When Does A Window Manager Become An Environment?
psycona asks: "This may seem kind of a nonsensical question, but it has been bugging me for some time now. When does a window manager become a desktop environment? Where's the point of transition? I've been a big fan of Window Maker for some time now, and here's the thing; it has wmfinder, FSViewer and a few other file managers, it has postilion and Aileron and probably other email clients, it has a ton of dockapps to do most desktop, filesystem, LAN, ppp etc. monitoring and even admin work and gawdknowswhatelse. It even has scripts to change screen resolution and colour on the fly. So can it start calling itself a desktop environment like kde,gnome,cde and xfce? And if not, what else is needed?" A simple answer might be: 'when it does more than manage windows', but that would describe most of our current crop WMs, wouldn't it?
Emacs is an environment. Actually, it's a whole ecosystem, isn't it? Complete with its own population of strange beings. Back in the VAX 780 days, it was bigger than the kernel, that's how we knew it was an environment, not just an editor. We just figured that 4BSD was the bootloader for Emacs. :-)
Bruce
Bruce Perens.
...whatever the hell you decide to define it to be.
:-)
That said, I think the key things that seperates GNOME, KDE, and CDE (and to a certain extent, OpenWindows and HP VUE) from the rest of the window managers is the concept of underlying services that facilitate communication between apps. In Windows, it's OLE (or COM or whatever they call it nowdays). In CDE, it's ToolTalk; in GNOME, it's CORBA (I don't know what it is in KDE).
You see this underlying communication in various ways: the most obvious is Drag-and-Drop between apps (or the desktop and apps). It also shows up in inter-app communication with documents (think Excel spreadsheet embeded in a Word Doc).

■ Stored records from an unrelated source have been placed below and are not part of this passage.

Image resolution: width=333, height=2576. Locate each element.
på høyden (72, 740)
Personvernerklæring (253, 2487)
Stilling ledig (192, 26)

I'd almost consider WindowMaker an environment. It has most of the hooks that Enlightenment and Kwm have for their underlying services, and can work nicely in a GNOMEish or KDEish setup.
I think when people say "environment", they're referring to the whole shebang: backend libraries and daemons that provide Inter-app communication, a Window manager that uses those backend facilities, and apps that also are aware of the available functionality. Integration is the key here: all the parts need to be aware (and use) eachother, and not just be able to function next to eachother.
-Erik
There are always four sides to every story: your side, their side, the truth, and what really happened.